– Пойдем. – Джек встал, взял девочку за руку. – На этой неделе я провел в тюрьме достаточно времени.
Он сгреб листовки, сунул в карман и повел Лореду через улицу – в закусочную.
Джек сел за стойку, Лореда забралась на табурет рядом с ним. Промокнула кровь на виске Джека салфеткой.
– Ну что, я теперь выгляжу как разбойник?

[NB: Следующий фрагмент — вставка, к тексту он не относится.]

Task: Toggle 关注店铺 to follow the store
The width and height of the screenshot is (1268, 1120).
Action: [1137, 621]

– Не смешно, – сказала Лореда.
– Да. Не смешно.
– Из-за чего все это?
Джек заказал у бармена для Лореды шоколадный молочный коктейль.
– Цены на хлопок падают. Это плохо для промышленности и плохо для рабочих. Хозяева волнуются.

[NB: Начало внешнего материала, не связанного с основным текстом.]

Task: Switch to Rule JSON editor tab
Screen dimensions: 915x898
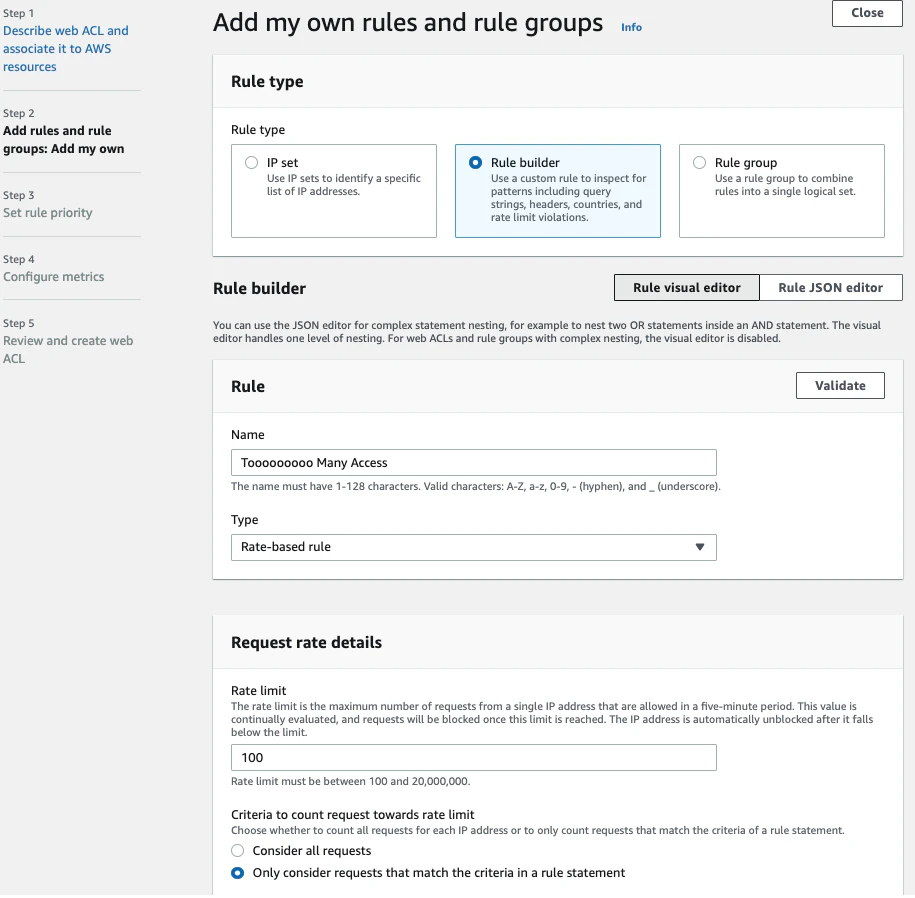Action: point(830,288)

Лореда так быстро всосала сладкий коктейль, что у нее зашумело в голове.
– И поэтому созвали собрание, поэтому накинулись на вас?
– Накинулись они на меня, потому что не желают ставить вас вровень с собой. Боятся, что вы объединитесь в профсоюзы, потребуете справедливой оплаты. Так называемая блокада против бродяг закончилась, границы штата снова открыты, и мигранты стекаются со всех сторон.
– Они не хотят платить нам столько, сколько просто нужно для жизни.
– Вот именно.
– А как их заставить платить?
– Только бороться.
Джек помолчал, глядя на Лореду, а затем с деланым равнодушием спросил:
– Детка, а как там твоя мама?
После десяти часов работы под палящим солнцем Элса слезла с грузовика. Она так и не сняла рабочие перчатки, в руках она держала чек. Много по нему не получишь, но хоть что-то. Магазин компании брал с жителей лагеря десять процентов за выплату наличных, но больше обналичить чек было негде, и если рабочие хотели получить наличные, вместо того чтобы перевести деньги на кредитный счет, приходилось платить проценты. И как бы мало им ни платили, они получали еще на десять процентов меньше. Элса совсем вымоталась, руки и плечи ломило. Она вошла в магазин, где мелодичное звяканье колокольчика теперь лишь действовало на нервы. Оно напоминало о растущем долге и мучительной правде: выхода нет.